From here, the wildebeest and zebra (and the Serengeti Explorer Camp) move northwards into the Western Corridor which follows the Grumeti River from the Seronera Valley to Lake Victoria. The river marks the first major test of the year for the travelling herds and dazzles as great Nile crocodiles lie in wait under the surface of the water while big cats inhabit the landscapes to the south and north. Not as many people head this far west so if you’re seeking a more intimate and less crowded migration experience, this area is a great option. If even luxe camping isn’t for you, the Serengeti Serena Safari Lodge with its individual rondovals, is situated within easy reach of the river.
The northern reaches of the Serengeti are less accessible and therefore quieter than the Seronera Valley. This is where the Serengeti borders the Maasai Mara and where, in July and August, the famous river crossings take place. Although the most popular place to watch the crossing is from the Mara as the herds head northwards across the river, the views in the Serengeti come without the crowds and are no less spectacular. Serengeti Bushtops is the place to be during these months as you will be just 15 miles from the banks of the river. You can also stay at the camp outside of peak season and feel as if you have the park to yourself. There will still be plenty of wildlife to see and it’s likely you won’t come across too many other safari vehicles during your game drives.
The short-grassed plains of the southern Serengeti roll on for miles and are dotted by clusters of acacia trees and kopjes. Between December and March (but particularly in February) the wildebeest are congregating and calving in this region. If you want to see one of the largest gathering of animals on Earth, this is the place to be.
Where is the Serengeti?
Serengeti National Park is in northern Tanzania, bordering Kenya, approximately 1½ hours' flight from Arusha.
When to visit the Serengeti
Nature doesn’t follow a strict calendar and the timings of the Great Wildebeest Migration will never be set in stone. Movements are dependent on rainfall patterns and the exact routes that herds take can be unpredictable. Saying this, there’s hardly a bad time to visit the Serengeti with wildlife viewing opportunities available year round.
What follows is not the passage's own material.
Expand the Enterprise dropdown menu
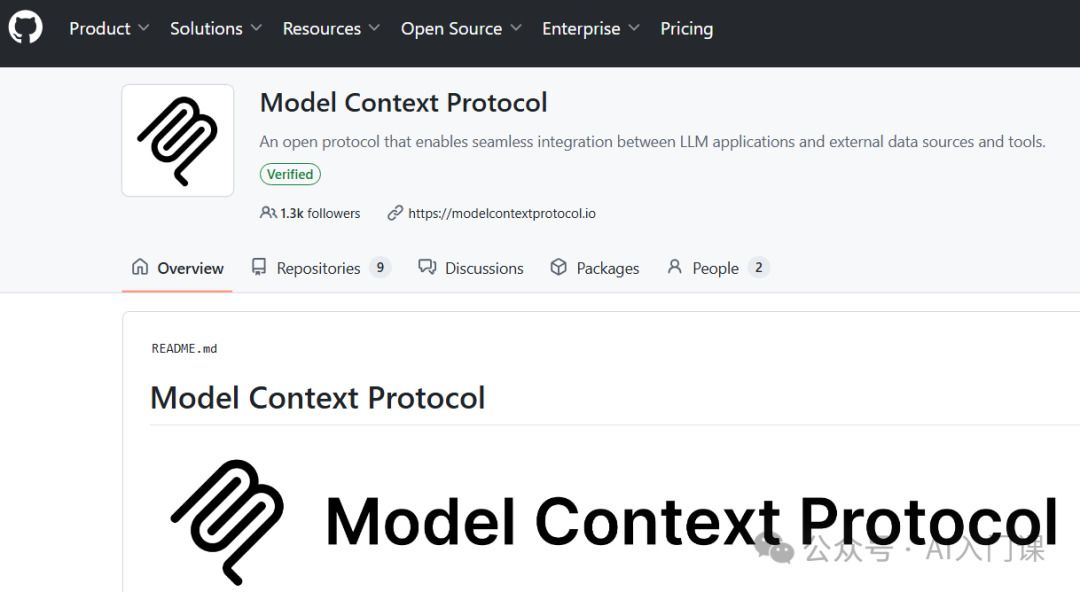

The dry – and high – season generally lasts from late June to October while the short rains start in November and end in December. These rains are unpredictable; some years they arrive on time while in other years they start late or do not arrive at all. It’s unlikely that they will interrupt any game viewing – it doesn’t tend to rain all day and there are usually fewer people around. Following a short ‘dry season’ in January and February, the long rains start in March and last until May with rain and thunderstorms on most days.